**Job:**
Reproduce the data below with every "height" swapped for "h" and nothing else altered, omitting the pictures.

◇ ◇ ◇

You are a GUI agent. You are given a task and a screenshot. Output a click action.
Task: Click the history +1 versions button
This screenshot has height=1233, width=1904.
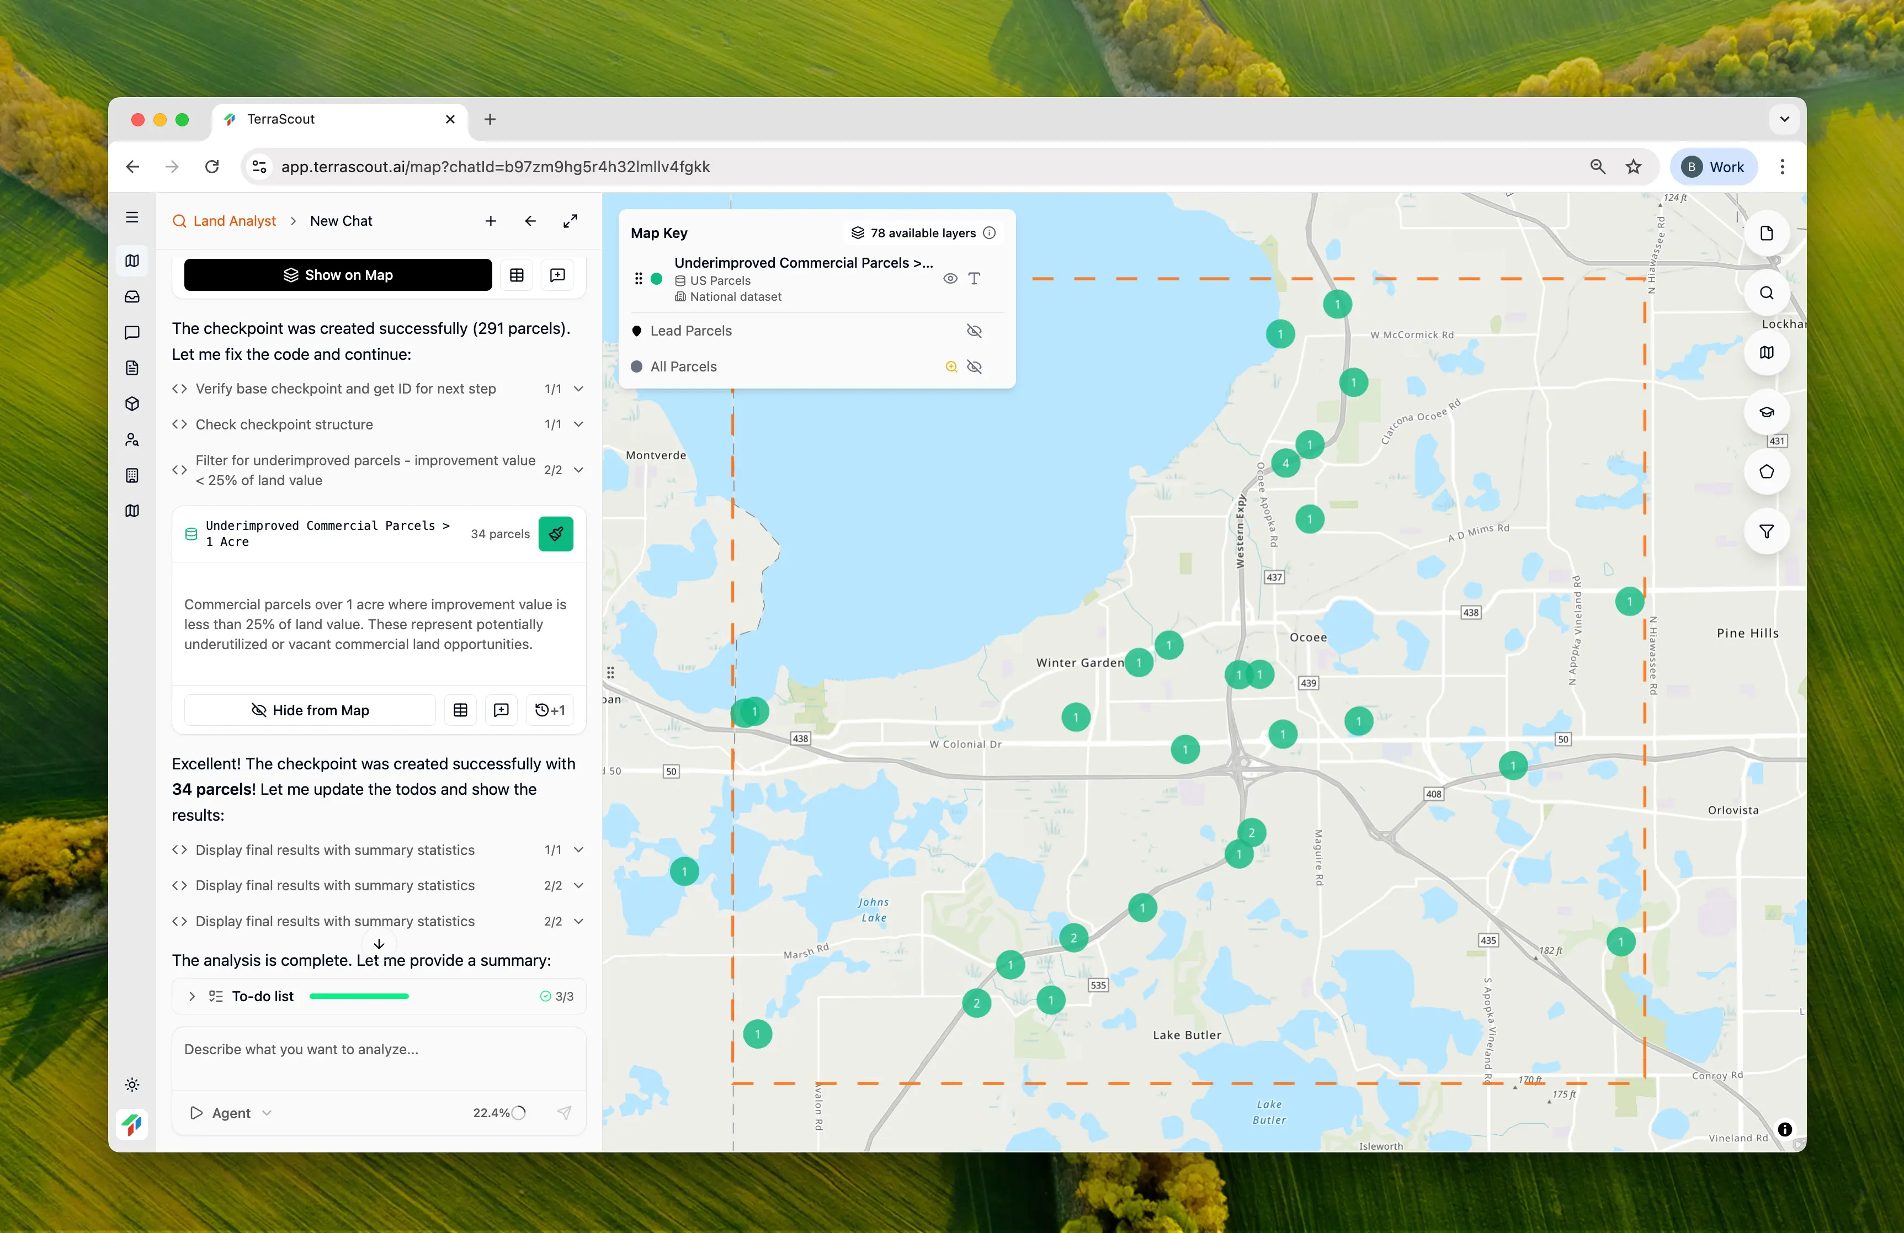550,710
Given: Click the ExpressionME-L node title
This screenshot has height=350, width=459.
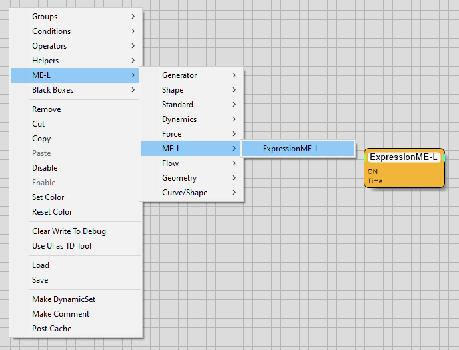Looking at the screenshot, I should point(404,157).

◇ ◇ ◇

**Result below:**
You are a GUI agent. You are given a task and a screenshot. Output a click action.
Task: Click the history +1 versions button
This screenshot has h=1233, width=1904.
550,710
Given: Click the ExpressionME-L node title
This screenshot has h=350, width=459.
Looking at the screenshot, I should point(404,157).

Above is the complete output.